>> START Passage given

As I said at the beginning of this post, I did find 'The Hunger Games' inspiring, so sometimes when I'm feeling a bit more generous I start thinking about another theory I have that might explain this film's preoccupation with what women buy and wear. Sometimes this film is trying to align the extreme pressure society puts on women to dress femininely with a cruel, totalitarian state, rather than link any kind of femininity with cruelty and shallowness. When I think about the moment when the audience sees Katniss' dress laid out on her bed and feels her distress at being forced into a feminine garment she doesn't want to wear, it seems like such a feminist moment to me that I wonder at its unconscious reinforcement of gender ideas in other areas. I start to think that maybe, just maybe, this film is attempting to critique the rigid strictures women are forced into and the ridiculous way these strictures make women appear just as much when Effie Trinket is presented as when Katniss is being pushed into dresses. Sadly, if it's trying to make this point I think it fails, largely because it resists any attempt at nuance or at really getting to grips with what performative fashion can do for ladies. It's all or nothing with this film: you're either afraid of dresses and on Team Katniss', or rocking shoulder pads with dead eyes.

Here's where Cinna comes in. Cinna wears gold eyeliner, an obviously feminine touch, and he is involved in costume design. He reads to me as a genderqueer character and he's obviously as much a passive part of the Hunger Games' organisation as Effie, but he's never ridiculed by any of the other characters or made to seem stupid by the narrative. Although he works on the Games, he's never shown actively cheering them on. Most importantly, he supports Katniss and seems to love her wholeheartedly, which encourages the audience to find him unobjectionable at the very least. Hey, says the narrative, it's not femininity I object to, it's the overblown social construct of femininity which is forced onto women at all times. Chill out, Cinna is my bud and the dude wears gold eyeliner.

Cinna's situation highlights a positive aspect of the film. Genderqueer characters have a safe home in this narrative and the narrative omits negative judgement of them, encouraging the reader to do the same. In this sense, Cinna is similar to Katniss, who I feel makes a lot of sense as a genderqueer character for the first part of the film. She is physically startled by the fact that she will have to wear a dress to the lottery and matter of factly can't see the beauty that Cinna sees when she puts the dress of flames on. This desire to distance herself from femininity can be read as a lack of confidence in the context of the film on her appearance, but personally I felt that Katniss just didn't think her body was meant to go in a dress4. Simple as. And I love that, I love that the narrative makes space for gender queer characters. Even though I think reading Katniss as genderqueer for the rest of the narrative is near impossible, as she turns up on screen in night dresses and never once actively struggles with wearing a dress again on screen, I love that Cinna exists in this story as the eyeliner wearing dude on Team Good.

Cinna and Katniss rest their foreheads together before Katniss leaves for the Games.

>> END Passage given
>> START Stored data

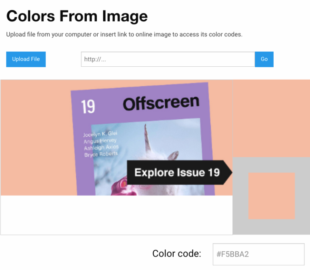
Task: Focus the http:// image URL field
Action: click(x=168, y=59)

>> END Stored data

> What is needed: Print, word for word, the stretch of the Hunger Games commentary that begins with the words "Here's where Cinna" and stops after the words "wears gold eyeliner.".

> Exercise answer:
Here's where Cinna comes in. Cinna wears gold eyeliner, an obviously feminine touch, and he is involved in costume design. He reads to me as a genderqueer character and he's obviously as much a passive part of the Hunger Games' organisation as Effie, but he's never ridiculed by any of the other characters or made to seem stupid by the narrative. Although he works on the Games, he's never shown actively cheering them on. Most importantly, he supports Katniss and seems to love her wholeheartedly, which encourages the audience to find him unobjectionable at the very least. Hey, says the narrative, it's not femininity I object to, it's the overblown social construct of femininity which is forced onto women at all times. Chill out, Cinna is my bud and the dude wears gold eyeliner.